* [Assignment]: Keeping every line intact, repeat the data word for word.

* [Data items]:
::::::::::

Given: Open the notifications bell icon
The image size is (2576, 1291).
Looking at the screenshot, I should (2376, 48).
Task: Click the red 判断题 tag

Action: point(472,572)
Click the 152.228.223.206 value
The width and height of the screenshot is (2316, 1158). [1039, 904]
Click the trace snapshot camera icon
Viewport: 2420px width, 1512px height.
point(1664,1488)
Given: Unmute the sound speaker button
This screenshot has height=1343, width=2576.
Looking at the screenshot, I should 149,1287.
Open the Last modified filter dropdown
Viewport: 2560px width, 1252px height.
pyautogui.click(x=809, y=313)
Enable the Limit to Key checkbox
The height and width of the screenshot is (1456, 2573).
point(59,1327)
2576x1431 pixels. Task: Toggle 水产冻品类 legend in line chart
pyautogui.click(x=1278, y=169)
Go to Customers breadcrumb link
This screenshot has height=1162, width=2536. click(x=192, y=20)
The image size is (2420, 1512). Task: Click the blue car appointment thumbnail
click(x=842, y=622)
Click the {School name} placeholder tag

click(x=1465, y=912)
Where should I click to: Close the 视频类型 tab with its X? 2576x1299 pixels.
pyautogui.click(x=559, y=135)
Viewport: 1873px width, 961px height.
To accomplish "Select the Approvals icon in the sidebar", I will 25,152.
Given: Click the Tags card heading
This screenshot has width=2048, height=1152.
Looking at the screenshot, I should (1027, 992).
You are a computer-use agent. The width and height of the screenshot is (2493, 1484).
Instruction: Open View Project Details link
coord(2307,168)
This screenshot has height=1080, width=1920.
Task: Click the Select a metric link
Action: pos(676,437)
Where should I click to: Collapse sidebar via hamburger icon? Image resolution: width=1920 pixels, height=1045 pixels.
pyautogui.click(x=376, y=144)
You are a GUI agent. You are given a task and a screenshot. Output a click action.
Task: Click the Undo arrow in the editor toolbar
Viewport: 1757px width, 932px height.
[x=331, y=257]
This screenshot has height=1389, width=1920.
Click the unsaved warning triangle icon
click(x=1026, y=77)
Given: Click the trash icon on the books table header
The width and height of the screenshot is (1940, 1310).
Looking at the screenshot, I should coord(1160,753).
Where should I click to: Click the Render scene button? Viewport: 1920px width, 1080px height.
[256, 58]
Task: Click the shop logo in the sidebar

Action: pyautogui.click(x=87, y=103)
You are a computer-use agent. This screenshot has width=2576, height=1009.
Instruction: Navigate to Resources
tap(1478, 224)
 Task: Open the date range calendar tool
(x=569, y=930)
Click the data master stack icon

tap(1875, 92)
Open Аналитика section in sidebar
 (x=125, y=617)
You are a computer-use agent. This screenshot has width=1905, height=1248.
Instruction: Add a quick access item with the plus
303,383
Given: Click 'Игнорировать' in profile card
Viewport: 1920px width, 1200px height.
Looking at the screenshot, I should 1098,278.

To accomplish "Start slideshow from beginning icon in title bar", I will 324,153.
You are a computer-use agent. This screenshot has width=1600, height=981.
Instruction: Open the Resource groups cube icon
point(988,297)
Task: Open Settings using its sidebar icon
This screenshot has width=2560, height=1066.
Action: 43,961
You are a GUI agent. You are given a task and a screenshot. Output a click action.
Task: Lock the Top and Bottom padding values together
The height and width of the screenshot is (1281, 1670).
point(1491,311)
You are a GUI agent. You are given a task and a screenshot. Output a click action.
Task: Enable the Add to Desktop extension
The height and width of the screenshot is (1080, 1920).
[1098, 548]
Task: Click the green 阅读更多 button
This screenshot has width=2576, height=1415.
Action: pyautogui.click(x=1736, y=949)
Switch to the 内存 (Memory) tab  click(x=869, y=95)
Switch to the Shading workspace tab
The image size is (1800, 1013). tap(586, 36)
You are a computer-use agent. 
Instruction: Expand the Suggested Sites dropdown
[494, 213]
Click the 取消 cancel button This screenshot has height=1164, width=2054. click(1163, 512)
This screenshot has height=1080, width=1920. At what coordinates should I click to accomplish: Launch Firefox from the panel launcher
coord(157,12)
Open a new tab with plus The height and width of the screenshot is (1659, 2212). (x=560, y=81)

::::::::::

* [Answer space]:
Given: Open the notifications bell icon
The image size is (2576, 1291).
Looking at the screenshot, I should (2376, 48).
Task: Click the red 判断题 tag

Action: point(472,572)
Click the 152.228.223.206 value
The width and height of the screenshot is (2316, 1158). [1039, 904]
Click the trace snapshot camera icon
Viewport: 2420px width, 1512px height.
point(1664,1488)
Given: Unmute the sound speaker button
This screenshot has height=1343, width=2576.
Looking at the screenshot, I should 149,1287.
Open the Last modified filter dropdown
Viewport: 2560px width, 1252px height.
pyautogui.click(x=809, y=313)
Enable the Limit to Key checkbox
The height and width of the screenshot is (1456, 2573).
point(59,1327)
2576x1431 pixels. Task: Toggle 水产冻品类 legend in line chart
pyautogui.click(x=1278, y=169)
Go to Customers breadcrumb link
This screenshot has height=1162, width=2536. click(x=192, y=20)
The image size is (2420, 1512). Task: Click the blue car appointment thumbnail
click(x=842, y=622)
Click the {School name} placeholder tag

click(x=1465, y=912)
Where should I click to: Close the 视频类型 tab with its X? 2576x1299 pixels.
pyautogui.click(x=559, y=135)
Viewport: 1873px width, 961px height.
To accomplish "Select the Approvals icon in the sidebar", I will 25,152.
Given: Click the Tags card heading
This screenshot has width=2048, height=1152.
Looking at the screenshot, I should (1027, 992).
You are a computer-use agent. The width and height of the screenshot is (2493, 1484).
Instruction: Open View Project Details link
coord(2307,168)
This screenshot has height=1080, width=1920.
Task: Click the Select a metric link
Action: pos(676,437)
Where should I click to: Collapse sidebar via hamburger icon? Image resolution: width=1920 pixels, height=1045 pixels.
pyautogui.click(x=376, y=144)
You are a GUI agent. You are given a task and a screenshot. Output a click action.
Task: Click the Undo arrow in the editor toolbar
Viewport: 1757px width, 932px height.
[x=331, y=257]
This screenshot has height=1389, width=1920.
Click the unsaved warning triangle icon
click(x=1026, y=77)
Given: Click the trash icon on the books table header
The width and height of the screenshot is (1940, 1310).
Looking at the screenshot, I should coord(1160,753).
Where should I click to: Click the Render scene button? Viewport: 1920px width, 1080px height.
[256, 58]
Task: Click the shop logo in the sidebar

Action: pyautogui.click(x=87, y=103)
You are a computer-use agent. This screenshot has width=2576, height=1009.
Instruction: Navigate to Resources
tap(1478, 224)
 Task: Open the date range calendar tool
(x=569, y=930)
Click the data master stack icon

tap(1875, 92)
Open Аналитика section in sidebar
 (x=125, y=617)
You are a computer-use agent. This screenshot has width=1905, height=1248.
Instruction: Add a quick access item with the plus
303,383
Given: Click 'Игнорировать' in profile card
Viewport: 1920px width, 1200px height.
Looking at the screenshot, I should 1098,278.

To accomplish "Start slideshow from beginning icon in title bar", I will 324,153.
You are a computer-use agent. This screenshot has width=1600, height=981.
Instruction: Open the Resource groups cube icon
point(988,297)
Task: Open Settings using its sidebar icon
This screenshot has width=2560, height=1066.
Action: 43,961
You are a GUI agent. You are given a task and a screenshot. Output a click action.
Task: Lock the Top and Bottom padding values together
The height and width of the screenshot is (1281, 1670).
point(1491,311)
You are a GUI agent. You are given a task and a screenshot. Output a click action.
Task: Enable the Add to Desktop extension
The height and width of the screenshot is (1080, 1920).
[1098, 548]
Task: Click the green 阅读更多 button
This screenshot has width=2576, height=1415.
Action: pyautogui.click(x=1736, y=949)
Switch to the 内存 (Memory) tab  click(x=869, y=95)
Switch to the Shading workspace tab
The image size is (1800, 1013). tap(586, 36)
You are a computer-use agent. 
Instruction: Expand the Suggested Sites dropdown
[494, 213]
Click the 取消 cancel button This screenshot has height=1164, width=2054. click(1163, 512)
This screenshot has height=1080, width=1920. At what coordinates should I click to accomplish: Launch Firefox from the panel launcher
coord(157,12)
Open a new tab with plus The height and width of the screenshot is (1659, 2212). (x=560, y=81)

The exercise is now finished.